Rows of pointing data
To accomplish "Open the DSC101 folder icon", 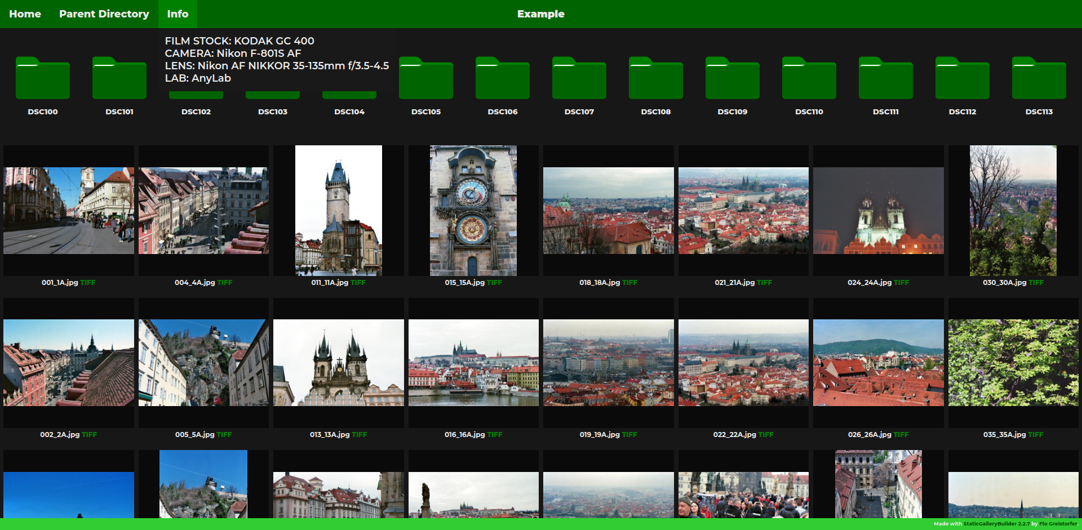I will pos(119,78).
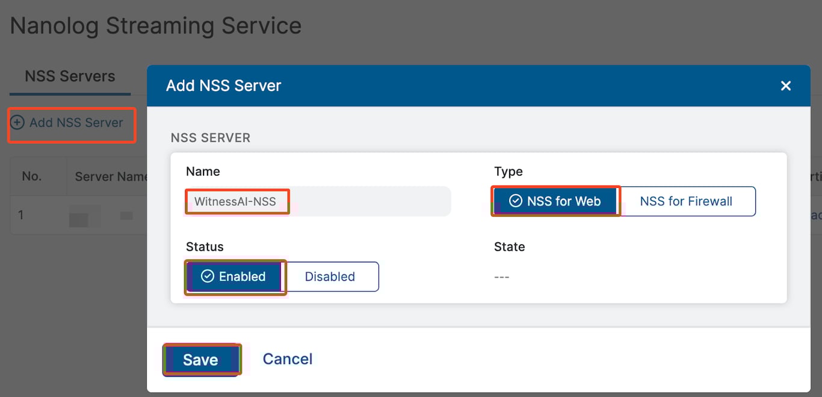822x397 pixels.
Task: Open the Add NSS Server link text
Action: pos(76,123)
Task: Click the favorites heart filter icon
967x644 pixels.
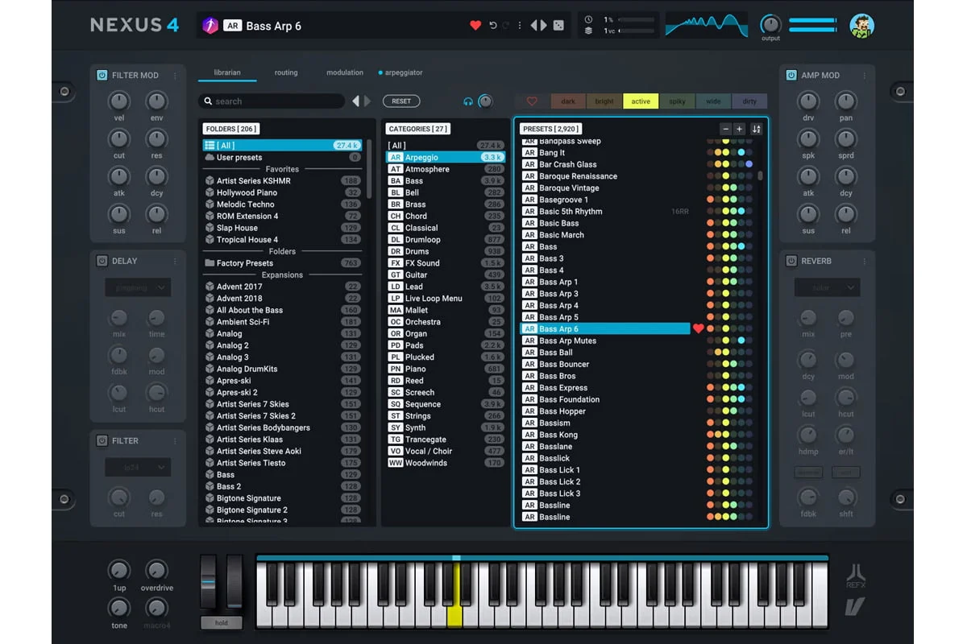Action: coord(532,101)
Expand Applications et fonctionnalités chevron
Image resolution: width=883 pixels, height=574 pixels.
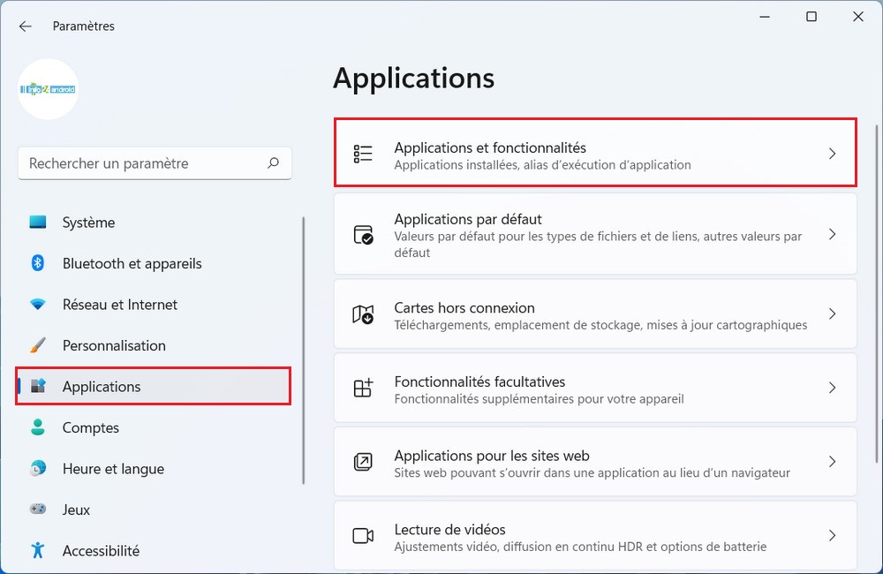click(831, 154)
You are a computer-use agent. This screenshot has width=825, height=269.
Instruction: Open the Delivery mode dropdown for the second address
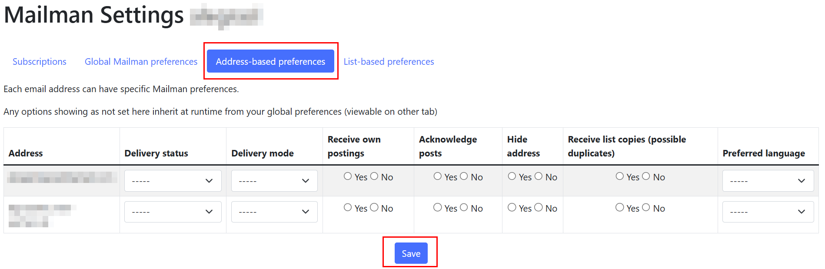pyautogui.click(x=274, y=212)
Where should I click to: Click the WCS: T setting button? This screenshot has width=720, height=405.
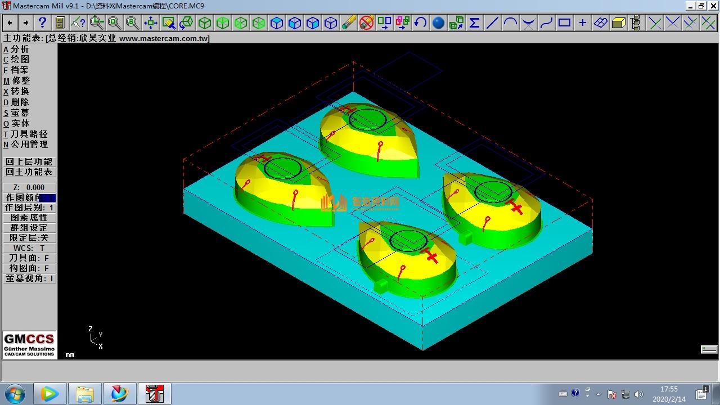coord(29,248)
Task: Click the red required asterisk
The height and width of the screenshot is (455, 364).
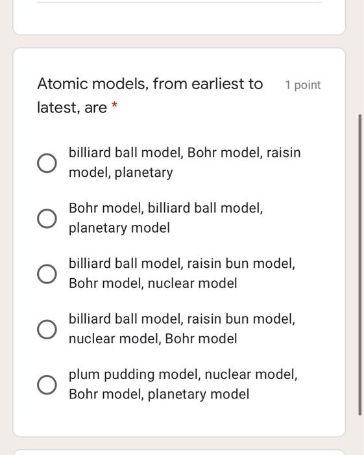Action: pyautogui.click(x=115, y=105)
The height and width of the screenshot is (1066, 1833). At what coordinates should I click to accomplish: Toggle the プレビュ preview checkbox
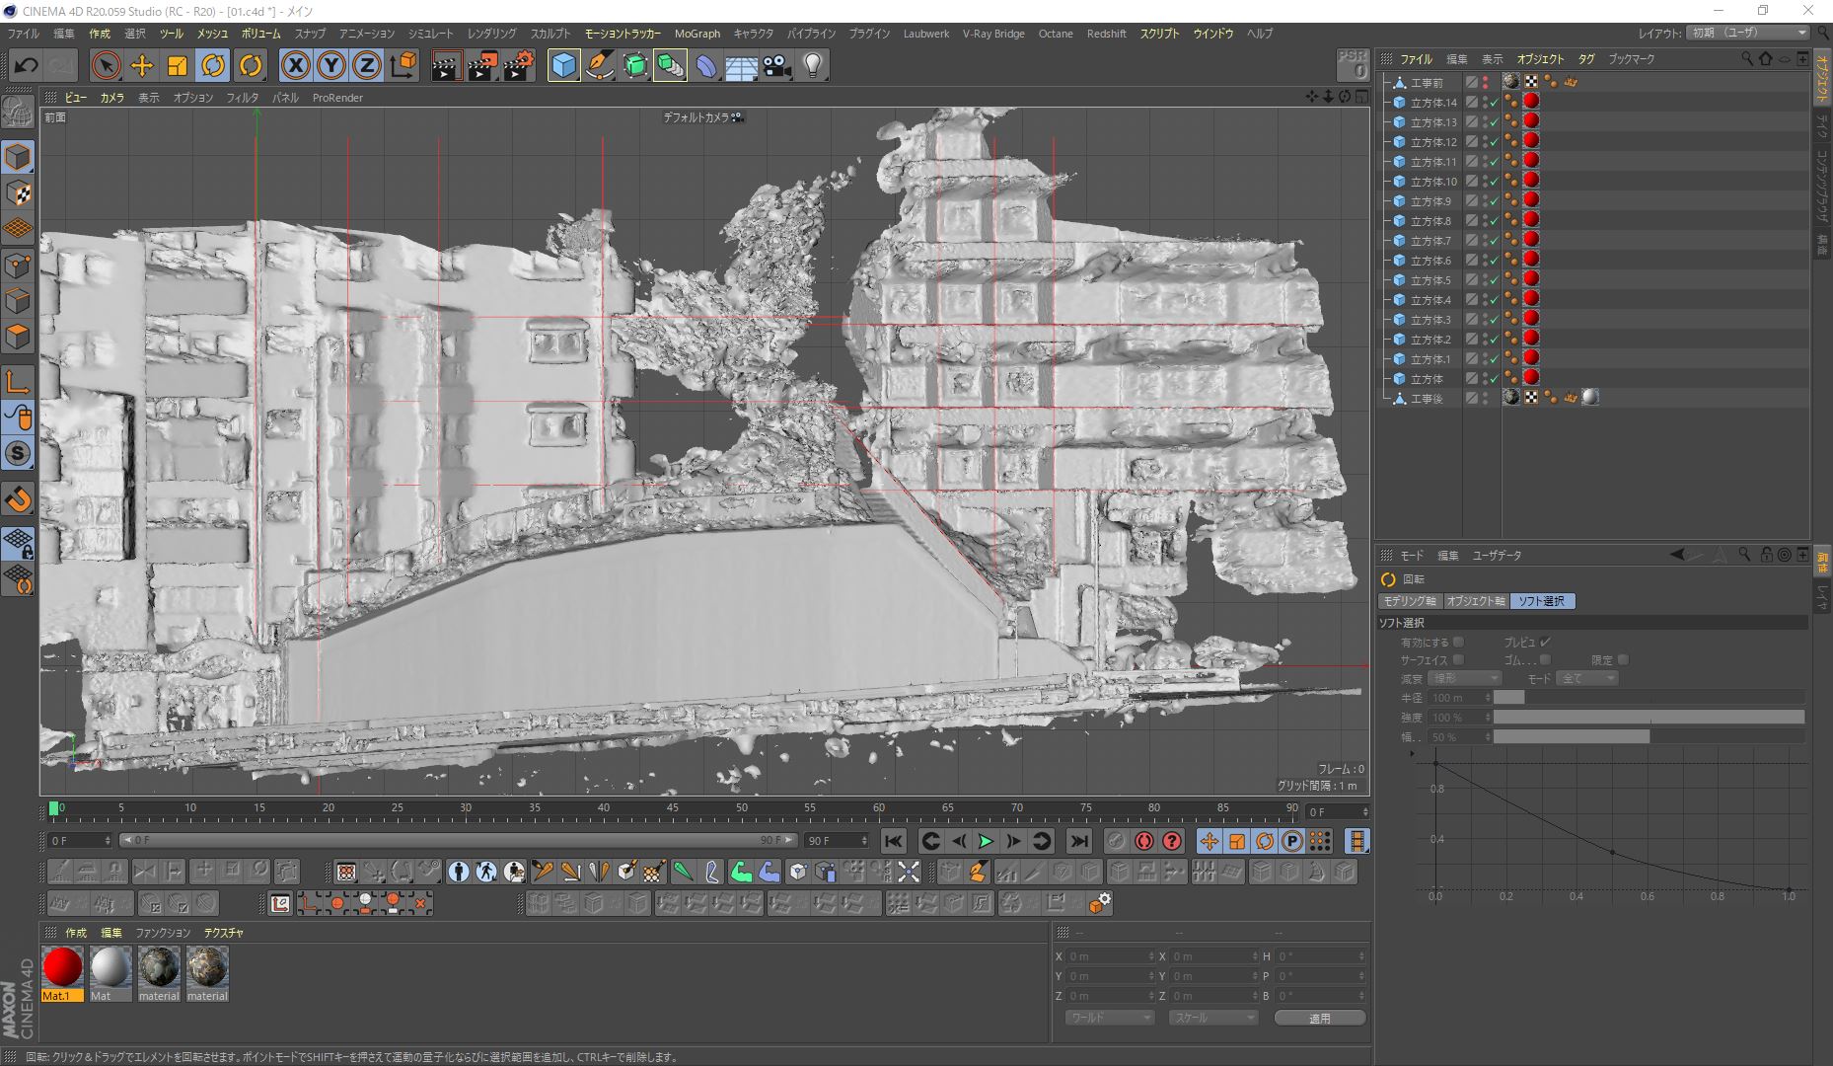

**WORK REQUIRED:** Repeat the lines above, beginning with the line that contains "Task: Click the favorites heart filter icon" and continuing through the last line. Leave the pictures out.

**OUTPUT OF THE EXERCISE:**
Task: Click the favorites heart filter icon
967x644 pixels.
Action: coord(532,101)
Expand Applications et fonctionnalités chevron
Image resolution: width=883 pixels, height=574 pixels.
click(831, 154)
You are a computer-use agent. This screenshot has width=825, height=269.
Instruction: Open the Delivery mode dropdown for the second address
pyautogui.click(x=274, y=212)
Where should I click to: Click the WCS: T setting button? This screenshot has width=720, height=405.
coord(29,248)
Task: Click the red required asterisk
The height and width of the screenshot is (455, 364).
Action: pyautogui.click(x=115, y=105)
The height and width of the screenshot is (1066, 1833). At what coordinates should I click to accomplish: Toggle the プレビュ preview checkbox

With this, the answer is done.